The invention relates to electric energy storage batteries, and in particular battery charging systems having several contiguous cells.

The use of batteries to power an electric motor of a motor vehicle is known. Such batteries typically include Li-ion cells connected in series. Due to manufacturing dispersions, these cells have in practice different characteristics. These differences, relatively minor when the battery is new, increase with the wear of the battery. The charge of the battery is supervised by a control device from voltage measurements on the different cells.
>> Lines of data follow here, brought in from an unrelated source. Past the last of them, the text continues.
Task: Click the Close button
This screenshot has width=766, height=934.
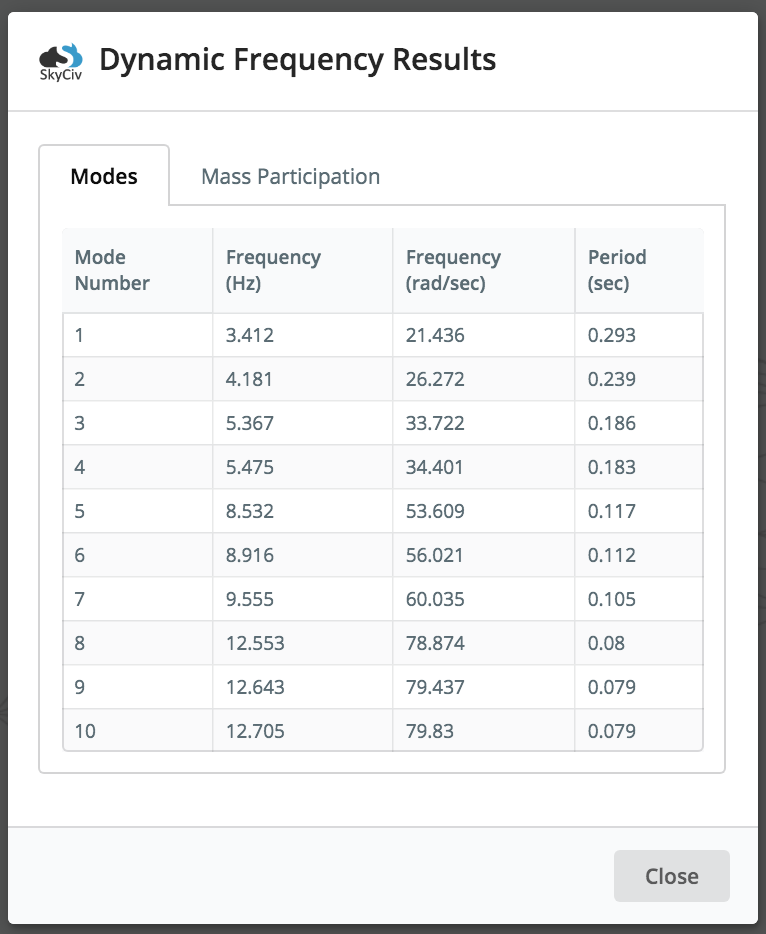Action: (x=671, y=876)
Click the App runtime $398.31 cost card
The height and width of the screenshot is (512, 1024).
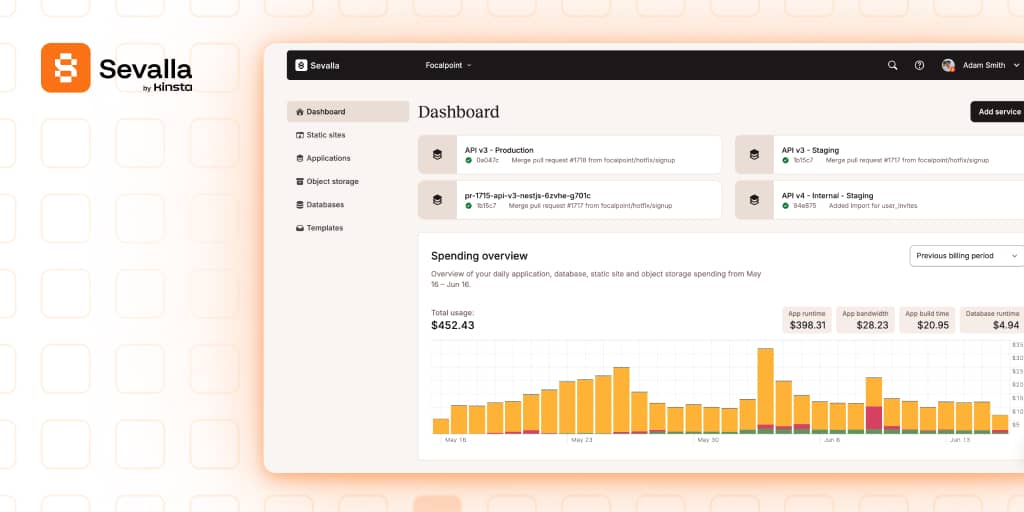[807, 320]
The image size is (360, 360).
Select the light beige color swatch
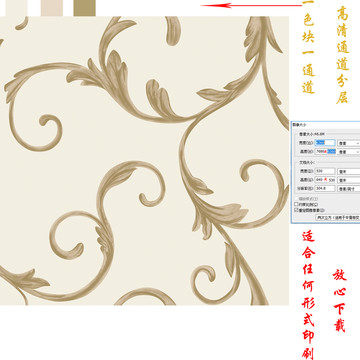(x=52, y=8)
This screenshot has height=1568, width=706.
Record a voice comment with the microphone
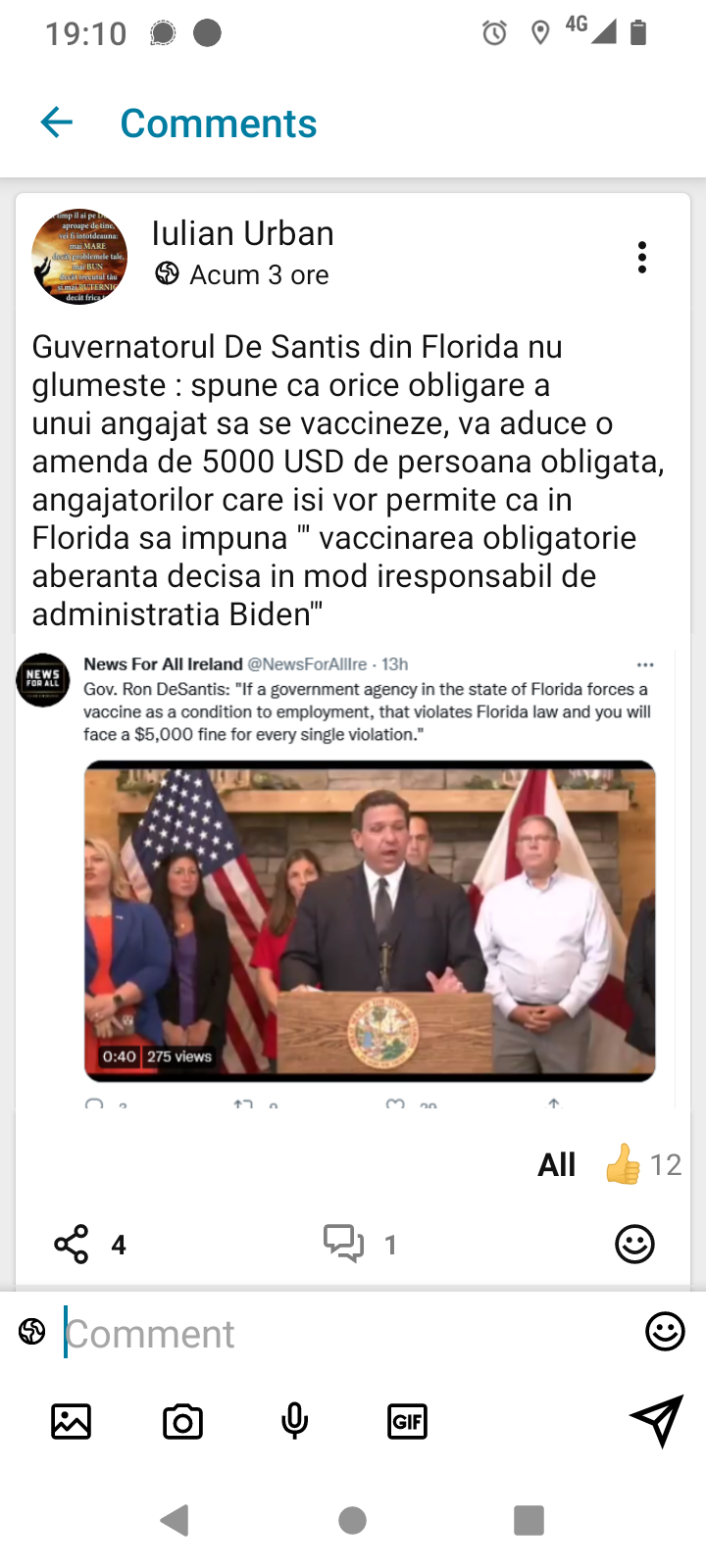(x=294, y=1421)
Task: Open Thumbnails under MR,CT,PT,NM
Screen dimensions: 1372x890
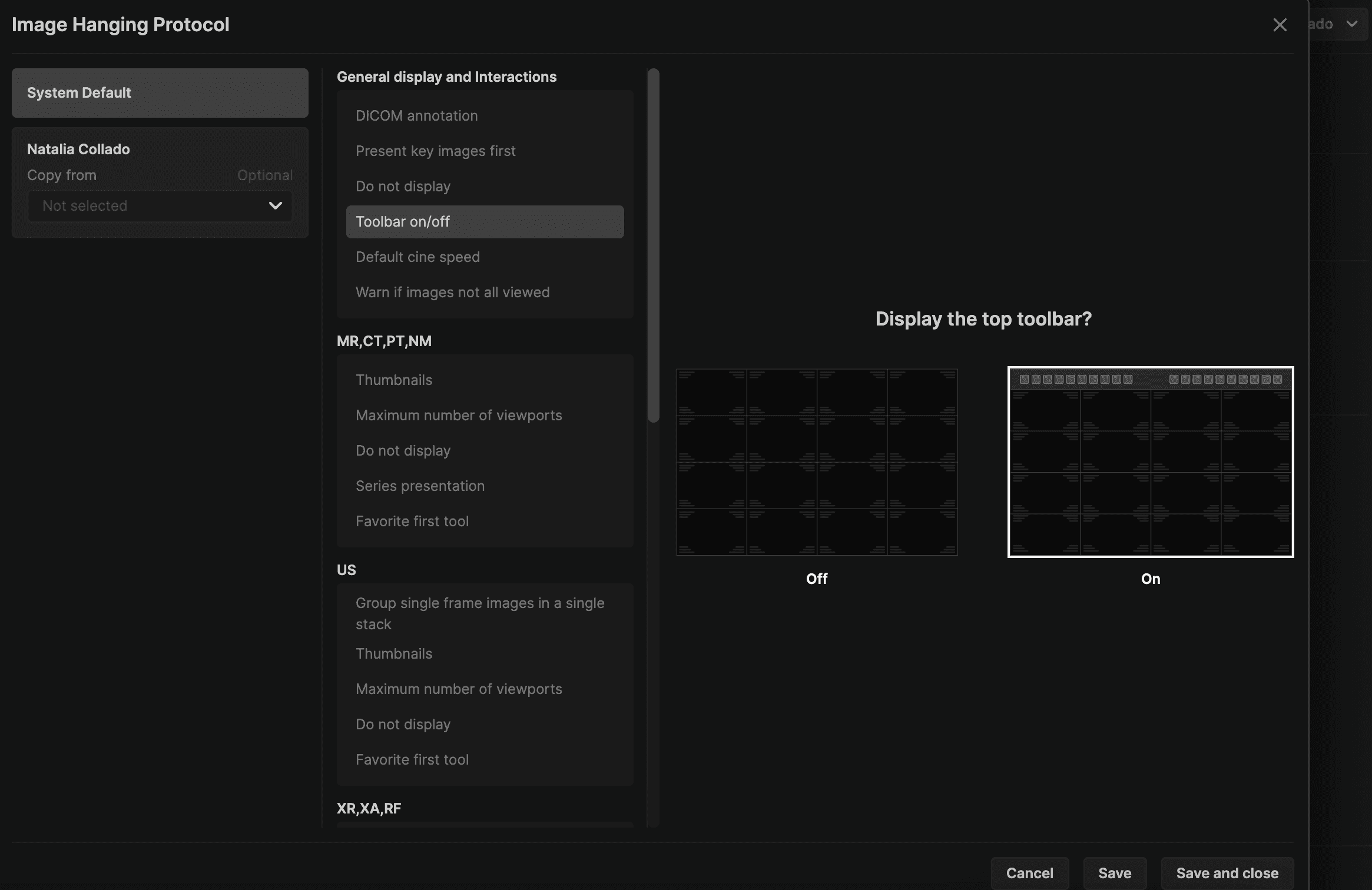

[0oo4] Figure 1 illustrates the voltage of different cells of a battery at the end of a conventional charging method of the state of the art. The voltage across the different cells is representative of the charge of these cells. The operating range of a Li-ion type cell is typically between 2.7 V and 4.2 V. Use outside this range induces irreversible damage to the cells of the battery. Since an overload can lead to cell destruction, the load of all cells is interrupted when the most charged cell reaches the high limit Vmax of the operating range. The voltage of the least charged cell is then equal to a voltage Vinf which is less than Vmax. The control device also interrupts the discharge of the battery when the least charged cell reaches the low limit Vmin of the operating range. The useful capacity of the battery is defined by the difference of the capacitance values corresponding to the voltages Vinf and Vmin. Therefore, the larger the dispersions between cells, the lower the capacity of the battery. With a reduced operating range, the capacity of the battery can be relatively limited in the presence of strong dispersions between the cells. This decrease in capacity multiplies the number of charge / discharge cycles to restore a given amount of energy. [oooδ] Patent Application US6157165 describes a method of recharging a battery. Prior to recharging all the cells, the method comprises a phase of balancing the voltage of the different cells. The charge of each of the cells is sequentially measured by transiently connecting them to a capacitor. After disconnecting the capacitor cell, the voltage across this capacitor is measured. Then, when a less charged cell is connected to the capacitor, energy is transferred from the capacitor to the cell until their voltages are balanced. Then, when a more charged cell is connected to the capacitor, energy is transferred from the cell to the capacitor until their voltages are balanced. The step of measuring the voltages thus induces load balancing. A charging phase of all the cells is then initiated. During this charging phase, resistors are connected in parallel on some cells whose charging speed is higher than the others. Thus, when a resistor is connected in parallel, the charging speed of the corresponding cell is reduced. The voltage across the different cells is therefore regularly measured to connect or not a resistance in parallel with a cell.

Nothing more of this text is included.